Iceland’s Full: Try the Faroe Island, Right Next Door

Waterfalls, moody landscapes, Michelin stars and more

June 23, 2017 9:00 am

Iceland is undeniably great.

Moody landscapes, stunning waterfalls, friendly people.

Just one problem: It’s full. “In 2009, Iceland welcomed 464,000 tourists,” according the the Financial Times. “By last year, that had shot up to nearly 1.8m and the growth is accelerating.” The entire population of the country is just over 300,000. That meanas “the 340,000 natives are now outnumbered by the annual tally of US visitors alone.” 

All of which begs the question: Perhaps Iceland isn’t the only adventure tourism destination in the world? Or even in the North Atlantic? Or even the only jaw-droppingly beautiful volcanic island in the North Atlantic, with waterfalls, helicopter tours and the odd Michelin-starred restaurant? 

People, it’s time to consider the Faroe Islands. 

Fly from Scotland’s Shetland Islands to Iceland and you’ll pass over the Faroes, officially part of the Kingdom of Denmark. 

Take a look and you’ll see a landscape a visitor could easily confuse for Iceland itself: grey-blue waters beneath tawny hills and slick black cliffs, periodically interrupted by dramatic waterfalls. The main entry point is Tórshavn, its capital; Reykjavik is, in fact, considerably larger, with a population of around 100,000 to Tórshavn’s tiny 13,000. But you didn’t come for the city living — you came to get out into the wild, and the Faroes have plenty of that. 

They also have enough fancy dining and hotels to get you by.
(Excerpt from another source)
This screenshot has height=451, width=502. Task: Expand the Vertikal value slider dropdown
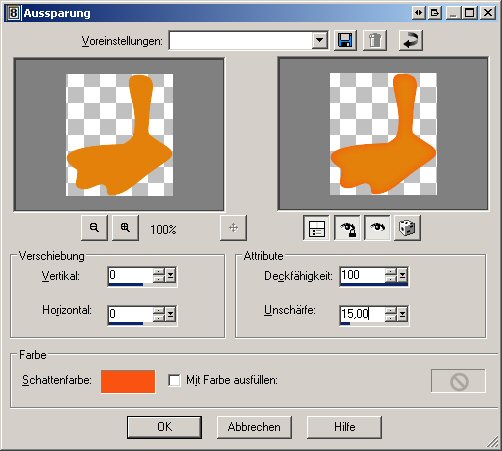171,275
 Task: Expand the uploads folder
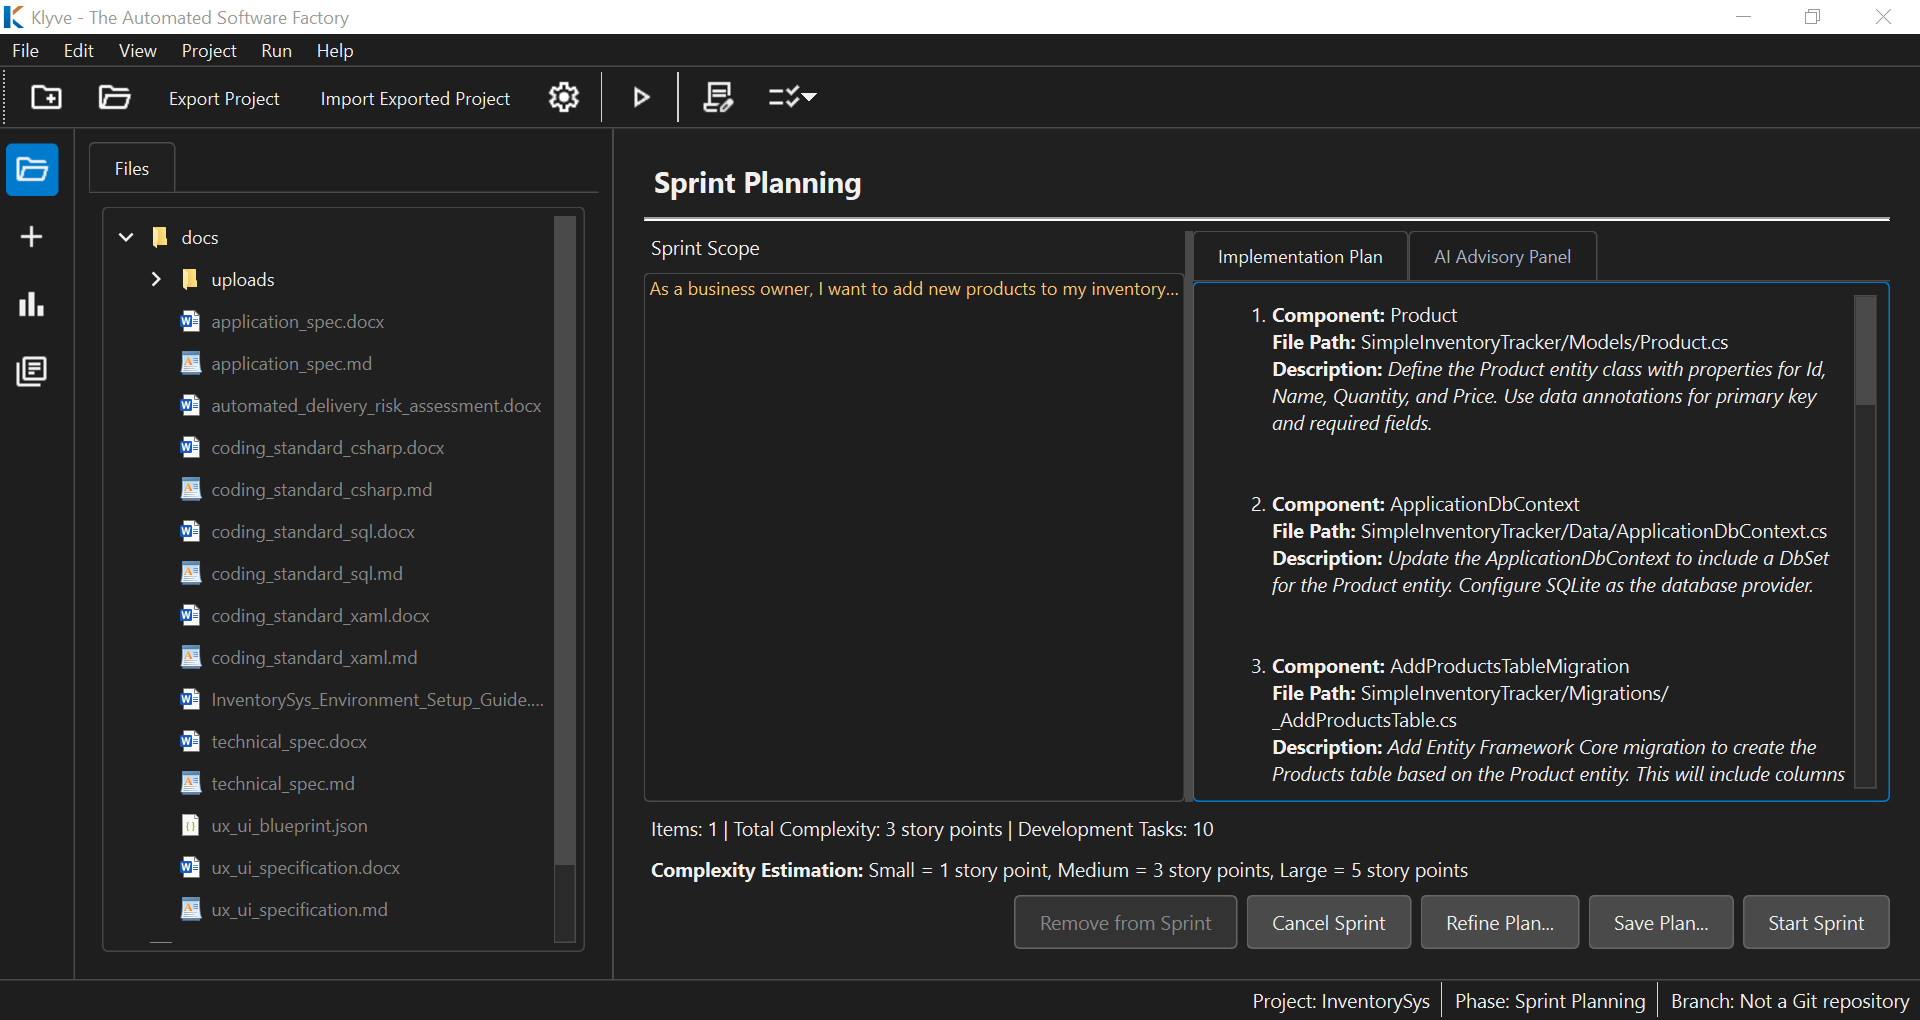tap(156, 279)
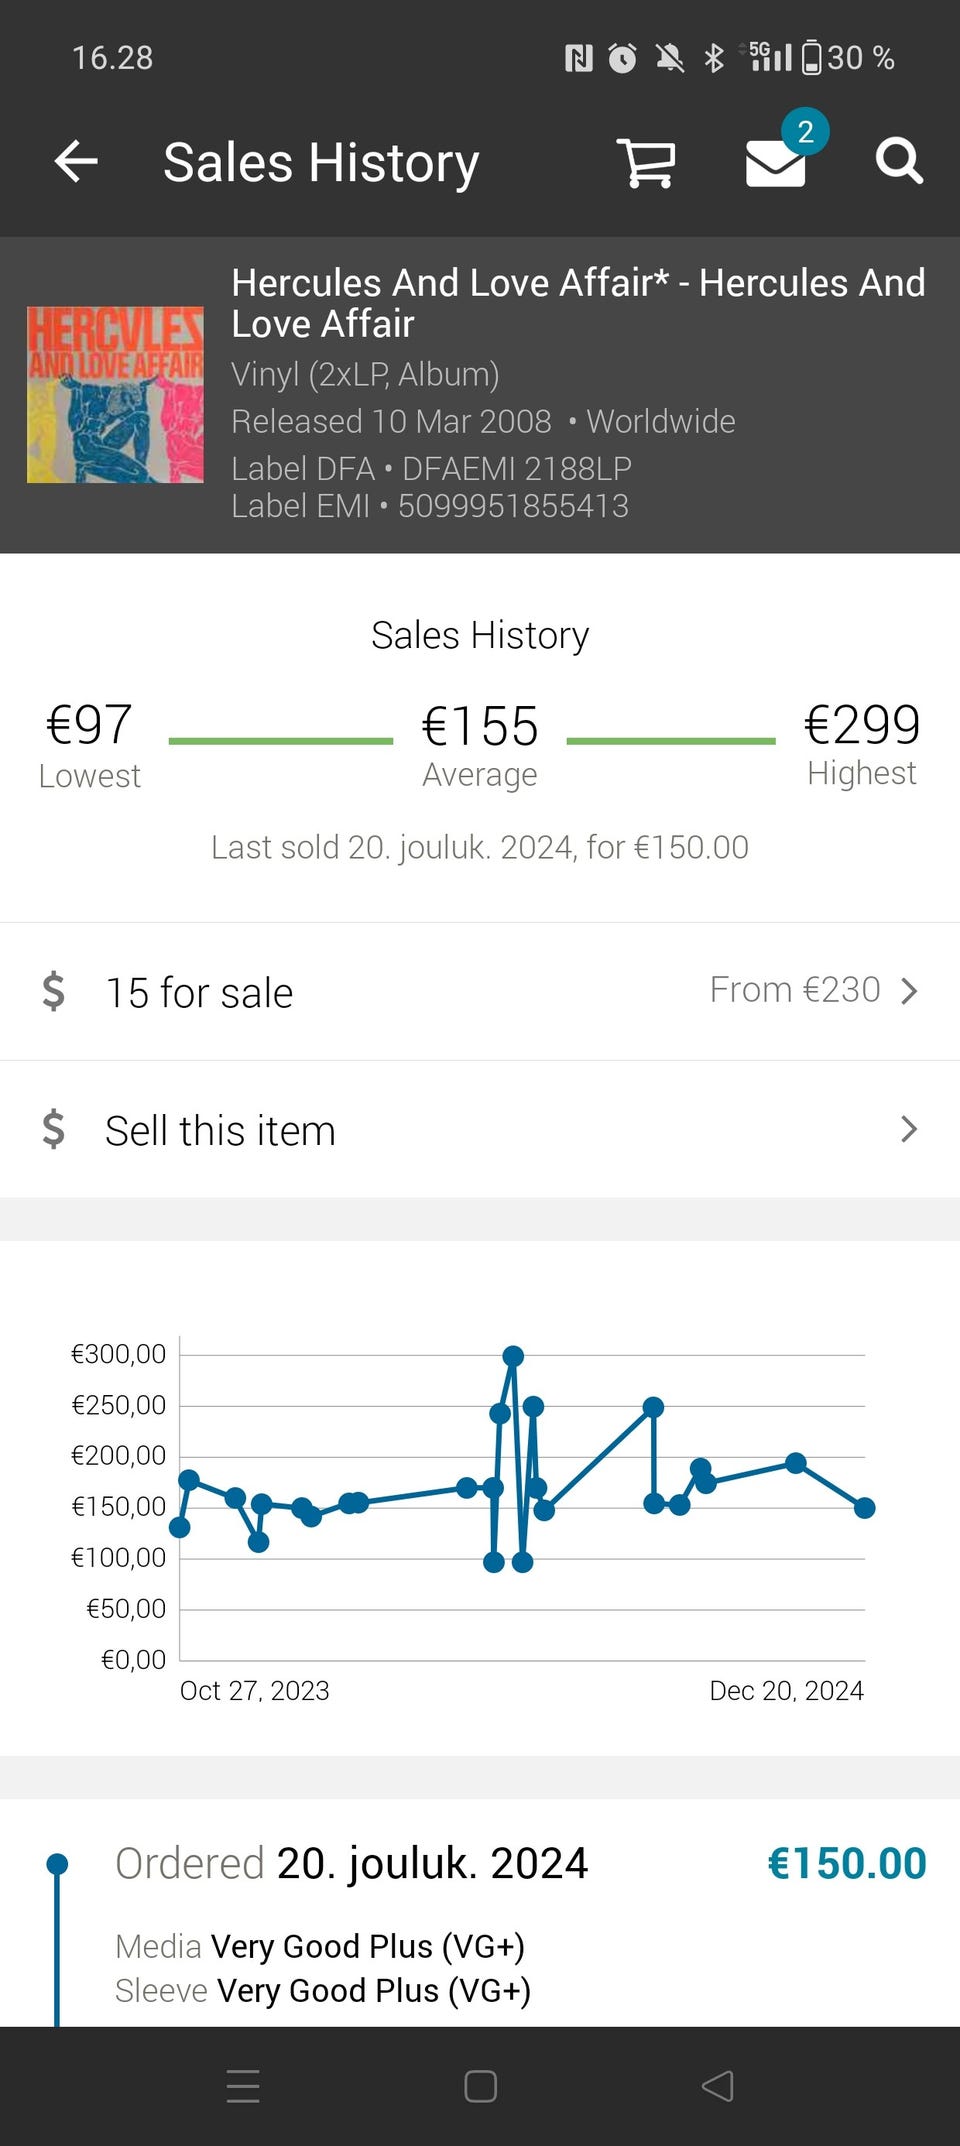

We mentioned a Michelin star? That would belong to Koks, the island’s first and only Michelin-starred resto. Its 17-course tasting menu — of course deeply concerned with local flavors — is heavy into fermentation and may include such dishes as “Skerpikjøt (wind-dried mutton) … a national favourite, [it’s] hung unsalted in sheds close to the sea until it grows a patina of fine blue fungus.” 

However it tastes, skerpikjøt will pair well with a stay at Gásadalsgarður, a new guest house with just four rooms and views of the Múlafossur waterfall, along with rates that can’t be beat: around $160 a night. 

We say: Get there before everybody else. With Iceland rolling up the welcome mat, we’re betting they’re on the way.